The best intercept came from Hole W02, which struck 13.1 metres grading 43.28 grams gold per tonne starting at 530.4 metres and included 4 metres averaging 138.89 grams gold.

“The property steadily is giving us what we thought it would,” Keough, PC Gold’s president and chief executive, explains in an interview. “We proved something with the 19 vein discovery and we think there will probably be more like this lurking near the mine.”

Keough describes the No. 19 vein as a major new discovery at moderate depths right next to existing workings that confirm the potential for the property to host a multi-million ounce resource.

The No. 19 vein is hosted within the same porphyry body as Pickle Crow’s historic and top-producing No. 2 vein, he explains, adding that the porphyry remains mostly unexplored lateral to, and below, the workings. (The No. 2 vein produced several hundred thousand ounces of gold.)
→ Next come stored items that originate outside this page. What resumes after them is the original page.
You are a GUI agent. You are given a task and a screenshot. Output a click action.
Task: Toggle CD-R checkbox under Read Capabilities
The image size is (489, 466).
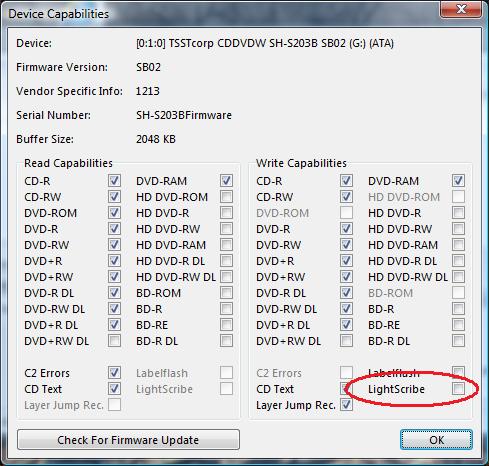coord(114,181)
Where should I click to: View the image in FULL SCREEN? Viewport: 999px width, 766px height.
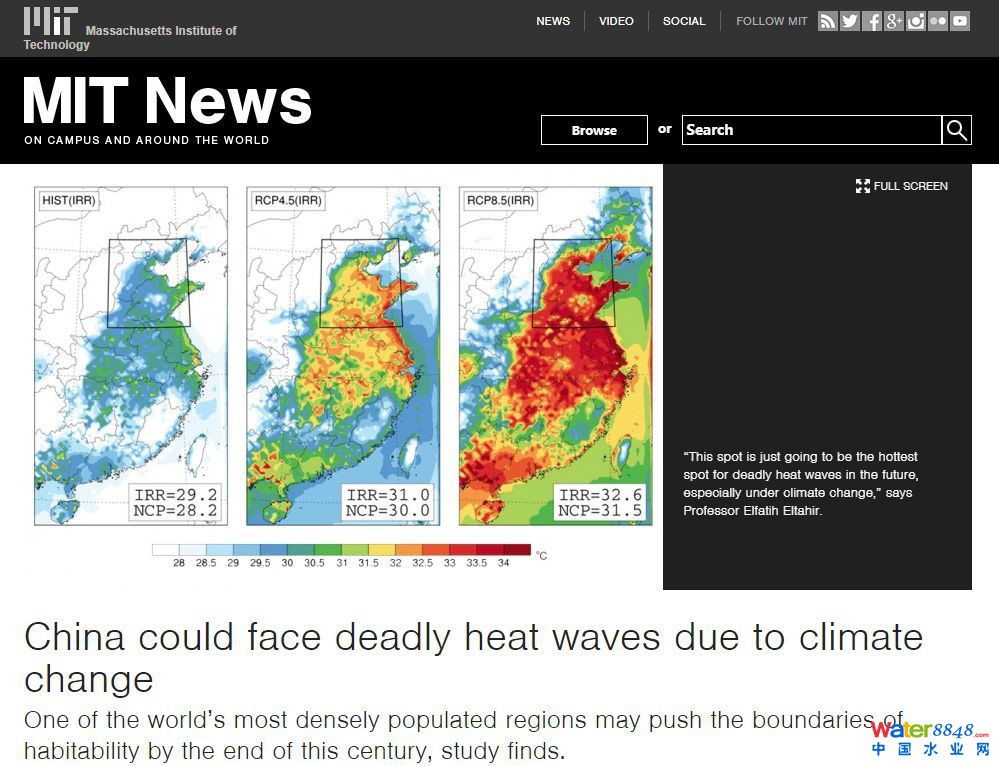[x=902, y=186]
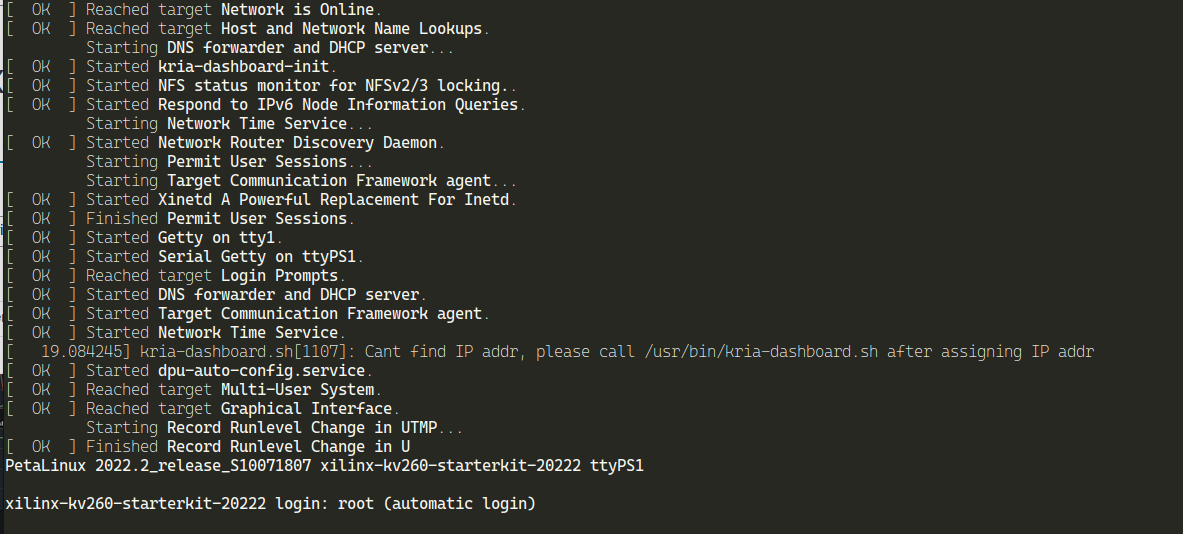Viewport: 1183px width, 534px height.
Task: Click 'NFS status monitor for NFSv2/3 locking' line
Action: (x=337, y=86)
Pickle Crow is one of Canada’s best known past-producing gold mines. The underground operation was consistently profitable and paid a dividend to shareholders just 11 months after production began. Operating from April 1935 until September 1966, the mine produced 1.45 million troy ounces of gold at an average recovered grade of 16.14 grams gold per tonne, and about 168,757 troy ounces of silver at an average recovered grade of 1.88 grams silver. It eventually closed due to increasing costs and a gold price of just US$35 per oz.

The mine is about 100 km south of Goldcorp‘s (G-T, GG-N) underground Musslewhite mine. (The road to Musslewhite clips the corner of the Pickle Crow property, Keough notes.)  

PC Gold was set up in 2008 and IPOed in March of that year at $1 per share, raising $11.5 million. The markets collapsed shortly thereafter.

“We went down like everybody else,” Keough says. “Nonetheless, we’ve just been methodically doing the work up there now for the last two and a half years and we’ve had a drum beat of successful intercepts.”

The latest big discovery, he says, is an entirely new and large-scale gold-arsenic system the company is calling Central Pat East, about 2 km northwest of the old Pickle Crow mine and 6 km northeast of the past-producing and high-grade Central Patricia mine, which Keough says hosted arsenopyrite-rich mineralization similar in style to that of Central Pat East.

On Jan. 10 PC Gold announced results from drill holes 105 and 108, which cut broad intervals of disseminated arsenopyrite with associated gold in metasediments (argillites, tuffs, banded iron formation), including subintervals of semi-massive arsenopyrite with associated quartz veining and flooding.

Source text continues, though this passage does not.